Last night, I had myself a little campfire in the back yard. I found it distinctly pleasant. It may not have seemed so to the neighbors, whose vented stone wall borders the back of our yard, but hey, we listen to their kids screaming most of the day, and the adults singing (after a fashion), and showering, and vomiting while showering (a curious, inexplicable and less than pleasant habit), so I reckon they can put up with a little smoke sneaking through their vents. Well, maybe more than a little.

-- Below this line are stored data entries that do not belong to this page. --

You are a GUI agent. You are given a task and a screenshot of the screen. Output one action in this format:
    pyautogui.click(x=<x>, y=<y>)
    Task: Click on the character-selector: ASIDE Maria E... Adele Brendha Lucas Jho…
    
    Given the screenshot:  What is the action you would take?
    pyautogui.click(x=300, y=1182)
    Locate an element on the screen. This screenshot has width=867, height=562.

There's nothing so cozy as a campfire, the dancing of the flames, the swirling smoke as it interprets the mood of the breeze, the breath of the night, the scent of energy as it transforms its object. I can sit back in my lawn chair (thanks to Vyt Karazija) and just rest in the winking of the firelight, close my eyes, disappear, appear elsewhere, worlds and decades away, still in my boots, wet to my waist, a hot, black coffee at my side and my fishing basket on the table, bearing a catch of worthy brook trout and rainbow and kokanee, tomorrow's breakfast. I can close my eyes and see the slow waltz of the flames from behind my eyelids and hear the lapping of the lake on its shore as the wind picks up, exciting the smoke, sharpening every scent. I hear the metallic clunk of a pan somewhere across the water, soft voices, soft laughter, the dipping of oars in still, dark water as someone else comes home. A lantern lit on the shore, moving among the rocks where the boat will land. The fire dies down. The deep of night descends. A chill touches the tips of the grasses in the meadow, and deer emerge silently from their secret places at the verge of the boundless forest.